Either Sun's $1 per CPU per hour has a massive profit margin built in, or IBM's pricing is more of transparent pricing attack on Sun's effort to take a leadership role in bringing utility computing into the mainstream than service with a real profit margin. According to MacRunnels, Sun has a pricing advantage over competitors like IBM and HP because it owns a complete stack (no licensing fees). Sun's grid centers will also stay relatively fresh, replacing AMD-based systems every six to eight months, using the older systems for other functions or possibly selling them in the gray market.

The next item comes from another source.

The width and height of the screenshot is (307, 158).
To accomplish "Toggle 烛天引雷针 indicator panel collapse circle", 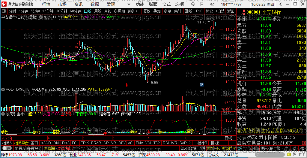I will (3, 114).
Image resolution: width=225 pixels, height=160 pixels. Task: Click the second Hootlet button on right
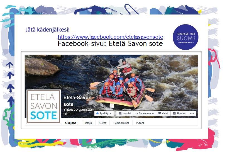179,113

MacRunnels said that to cross the chasm to utility computing, you have to get people to move to a paradigm of trust--trusting that they don't need lots of customization, that the service provider is trustworthy and that pricing is really transparent. Based on the early forays into the marketing of utility computing, transparent pricing needs to be more "transparent." Differentiation isn't based on whether the processor is Opteron or Xeon or Power. It's about the service experience and quality rendered, and being able to compare apples to apples. Without a clear view into how the different "utilities" arrive at their pricing, you'll be scratching your head trying to find a semblance of truth.